Something that’s noticeable in older film trailers is the informative and novel-like narration they receive. In 2012, where, in advertising terms less is more, such trailers stand out like a sore thumb. Trailers from the 70s and, to an extent, 80s tend to be the main culprits at large, especially where some classics are concerned.
Delving straight in: this is another classic film ruined. Well, it certainly is unless you’ve seen it or are completely unaware of the Stephen King horror it is based upon. This particular trailer up for analysis, however, is from 1976, so comes complete with well spoken gentlemanly voice over. This narrator literally tells all — a rather vivid description of the film which sets up the finale in some detail.
Carrie is certainly no exception. The simple (as with many of the film trailers I’ve critiqued) synopsis can be summarised in a sentence: a bullied and abused schoolgirl explores supernatural methods in order to seek revenge on her tormentors.
*If you’ve not seen the film then the analysis that follows contains spoilers*
What the trailer reveals
The detailed elements of her seeking the meaning of telekinesis, the extent she is bullied and by who (including her mother) don’t need to be so blatant. Not only this, but we subjected to the whole build up to the film’s climactic school prom and how her powers grow. Why? What is the point in revealing all of this?

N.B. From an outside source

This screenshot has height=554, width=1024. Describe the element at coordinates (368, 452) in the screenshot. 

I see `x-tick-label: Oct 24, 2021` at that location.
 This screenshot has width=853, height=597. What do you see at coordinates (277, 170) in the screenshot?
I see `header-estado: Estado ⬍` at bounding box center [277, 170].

It’s therefore a little pointless watching the first hour or more and should skip to the end…
…But wait! We’re told all about that too, leaving no stone unturned and no plot point unanswered. In fact, the voice over/imagery combination does a wonderful job of both explaining Carrie’s motivations, abilities (she looks up telekinesis is a dictionary for heaven’s sake) and actions — just in case you couldn’t fit the pieces together — as she torments and terrifies the entire class in attendance of the Senior Prom.
Why they feel the need to depict the iconic moment Carrie is covered from head to toe in pig’s blood is too far. Seeing as it then follows on with her getting revenge on classmates as she exits the prom with a firey backdrop, meaning any suspense is gone. Any mystery behind the horror — which often by its very nature asks more questions than it answers and oozes ambiguity — is gone.
All it needed to do was present intrigue and mystery with moments of inexplicable horror in order to get its audience interested; not reveal the whole damn film right before our eyes.